How Default Credentials and Remote Administration Panels Can Expose Security

In a recent article, a project led by a computer science professor at Columbia University conducted preliminary scans of some of the largest Internet Service Providers (ISPs) in North America, Europe, and Asia. He and his team uncovered thousands of embedded devices susceptible to attack – thanks to default credentials and remote administration panels being available to the Internet.  It is amazing to us that there are still many people (and possibly organizations) who don’t take into account the security implications of not changing credentials on outward facing devices! This goes beyond patching systems and having strong password policies. It’s highly unlikely you’re developing strong passwords internally if you’re not even changing what attackers know is true externally.

The fact that these devices are available is quite scary. It becomes trivial for an attacker to take over control of what is likely the only gateway in a residential network. The average user has little need to access these devices on a regular basis, so hardening the password and recording it on paper or even using a password vault like TrueCrypt is a good option for reducing the threat level. More importantly, how many home users need outside access to their gateway?
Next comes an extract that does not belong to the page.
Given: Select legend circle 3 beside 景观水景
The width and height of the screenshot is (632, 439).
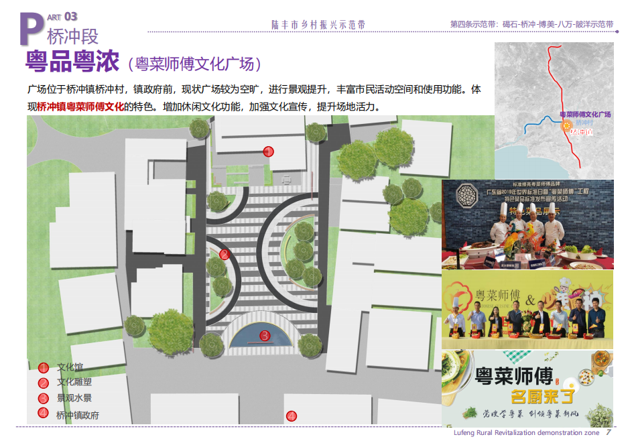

This all goes back to the common theme of being an easy target. If you let attackers see you as the low hanging fruit, you’re just asking to become a statistic. This is the digital equivalent to walking down a dangerous street at night with your head down, shoulders slumped, avoiding eye contact, and having hundred dollar bills popping out of your pockets! We can’t make it easy for them. It’s important that we make them think twice about attacking us- and simple things like changing default passwords or patching our machines (automatic updates, anyone?) allow us to take advantage of that 80% result with only 20% effort!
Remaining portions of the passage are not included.